Understanding Seller Financing in a Business Sale
It has traditionally been a common practice for the sale of a privately-held small business to include some seller financing as part of the deal structure as a key to getting a deal done. In the U.S., about 60% to 90% of business sales involve seller financing when bank financing is not an option.
Seller financing can accomplish several goals beneficial to both parties. Sellers can increase their pool of potential buyers. And, buyers feel there is reduced risk that the success of the business is tied to the involvement of the owners. By having the seller finance a part of the purchase price, it can give the buyer confidence in the fact that the seller believes the business can thrive without them. From the seller’s perspective, seller financing can help a buyer pay more for the business than if the deal were financed only through traditional financing sources.
With that in mind, it is important to remember that the purchase/sale of a business is a two-way street. Just as a buyer will conduct due diligence to determine the viability of the business, become comfortable with its financial and legal matters, and assess the opportunities for growth, a seller should be comfortable with the buyer as well, particularly if the offer includes a seller loan. The seller should understand the buyer’s business background and qualifications, motivation for buying the business, and financial capacity to purchase and sustain the business. Expect that the seller will pull the buyer’s credit history.
Business owners who extend financing to a buyer for the purchase of their business often ask, “What happens if the purchaser defaults on the loan?” Should that happen, the seller would be able to exercise whatever rights are defined in the security agreement that is associated with the promissory note. The seller would usually have the right to get the business back, which may not always be the best scenario if the business has declined under the buyer’s management and is not performing well. A seller should try to negotiate a personal guarantee by the buyer as part of the terms of the promissory note. The seller can also require the new owner to provide periodic financial reports on the performance of the business as part of the terms of the promissory note.

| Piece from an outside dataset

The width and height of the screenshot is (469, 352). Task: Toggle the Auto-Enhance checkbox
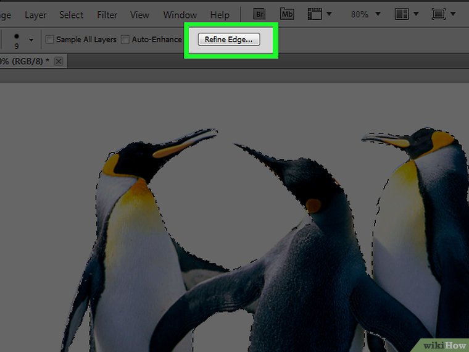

It is important for a seller to protect themselves should a default occur and will want to include certain conditions to protect themselves. There’s more to the sales agreement than purchase price. If the buyer defaults, the seller might want to retain the power to take back the business within 60 days of missing payment. The seller might also want the buyer to agree to keep the inventory at a certain level, in case they need to take over the business again.
It’s typical for sellers to stick around after the sale to advise/train the buyer about the business. Generally, they might stay anywhere between 30 to 90 days after the sale, based on the complexity of the business. And, a buyer might want to ask the owner to stay on as a consultant for as long as possible. For example, you might want them to be a consultant for six months or more. You’ll need to draft a consultant contract in this situation.
General terms of a seller note are typically in the range of 30% to 60% down payment, with interest rate between 6% to 10% with the loan term between 5 to 7 years. The loan should be sufficiently long to make sure monthly payments are manageable.
In the course of the seller’s due diligence on the buyer, it is acceptable to ask for their credit record, particularly if the buyer is an individual. Personal credit records are available through several outside services, as long as written authorization is given by the individual being checked out. There are standardized forms that can be used whereby the buyer grants permission for the seller to obtain credit reports from specific consumer reporting agencies. Many of these credit companies can be queried via the Internet, such as Equifax, Experian, and TransUnion. Another service that doesn’t require authorization is AAA Credit Screening Services. If a fee is charged to obtain the reports, the buyer can be asked to cover it. The seller may also ask the buyer for a list of financial and business references.
Seller financing can accomplish the goals of, and be beneficial to, both parties as long as each feels confidence in the other.